Immigration fraud comes in all shapes and sizes. Sometimes it is massive, sometimes just one-on-one; sometimes it is crude and direct, and sometimes very complex. But usually employers of aliens are not the victims, and the population of the United States usually is illicitly expanded.

The last two generalizations were not true in a half-million-dollar case brought in federal district court in New Jersey recently.

Complex and Indirect Fraud. The indicted (but not yet tried) malefactor worked for years inside a big law firm that helped two of its corporate clients (outplacement firms) get H-1B workers (presumably to lower their costs) and to help those firms from time to time to convert the H-1Bs to green card status.

That person, Marijan Cvjeticanin, first as a paralegal and after 2010 as a lawyer, managed the flow of paper and money for the immigration practice; as part of his job he handled the requirement in the employment-based green card program that the employer was supposed to run classified ads regarding job vacancies so that qualified American workers could be considered along with the prospective green card holder (presumably in most cases an
H-1B already on staff).

Cvjeticanin managed to steer this ad-placement business to a firm that he (silently) owned, Flowerson Advertising. Flowerson then sent the corporations invoices showing that the ads had appeared, but in most cases no ads were purchased. According to the indictment, he pocketed $579,000 in this manner from 2010 to September 2012, when the (not very observant) law firm found out about the ownership of Flowerson and fired Cvjeticanin for conflict of interest. ComputerWorld was often the place where the ads were supposed to appear.

There are several troubling and interesting aspects to this case.

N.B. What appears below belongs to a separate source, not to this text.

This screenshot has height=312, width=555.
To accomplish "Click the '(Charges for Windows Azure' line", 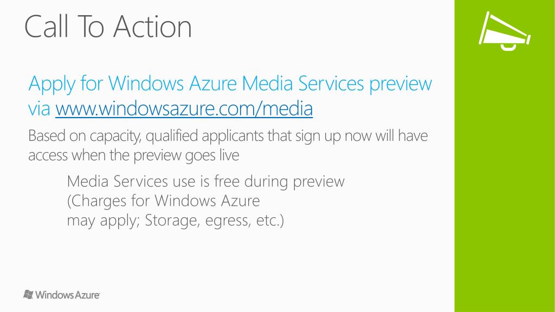I will click(x=164, y=201).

First, there is the comprehensive sense of laxity that flows over the whole process. Why did not the clients — and the Labor Department — require that physical copies of the ads, the clippings, be submitted with the applications? That would seem to be so basic as to be beyond discussion.

Second, why did the law firm not manage its own operation better?

The sad answer, not to be found in the Joe Friday-prose-style indictment, is that the whole recruitment process is a congressionally created fraud; there is no real effort made by anyone to see to it that residents (citizens and green card holders) are actually considered for the job in question; the whole "recruitment" process is a show, and the ads are just part of the make-believe. No wonder no one was paying attention to the question: Were these ads actually placed?

For a devastating little video of a law firm briefing clients on how to manipulate the resident "recruitment" process to avoid hiring Americans in cases like these, watch this. It feels a little like watching Governor Romney make his 47 percent statement, except the camera work is better.

Getting back to the details of the alleged New Jersey crime, any connoisseur of immigration fraud would recognize immediately that while Cvjeticanin's plot was completely dishonest, you have to admit it was also creative. Further, and unlike so much lawyer fraud in the immigration business, its victims were not the (usually) low-income illegal aliens, it was the plush employers. A bit of Robin Hood, in other words.

And, to make an even more nuanced point, the plot did not swell the population of the United States, it simply converted some existing non-immigrant workers to immigrant workers, a process that was bound to take place whether the ads were actually placed or not.

Despite these observations, I am glad the authorities caught up with him, presumably aided by the unnamed law firm.

Crude and Direct Fraud. The complex dance in this case reminded me of some quite different bits of immigration fraud I encountered some 30 years ago when I was running the first-ever government-funded survey of illegal aliens for the Department of Labor. These techniques were blunt, direct, and successful in that each one added (at least momentarily) to the illegal alien population of the United States.

We talked with numerous illegals who had simply lied at ports of entry about their citizenship; you could enter the nation with a "verbal statement of citizenship" in those days. No more.

And then there was one guy, young, agile, and slim as I recall, whose fraudulent entrance technique was unusual to say the least. He would go to a pedestrian gate at a port of entry at a particularly busy time of day and slip past the immigration inspector while the latter was interviewing someone else. I think he did this at both Nogales and at San Ysidro. Not admirable, of course, but quite an accomplishment.
 


 


I am grateful to a Midwestern reader for a tip about the New Jersey case.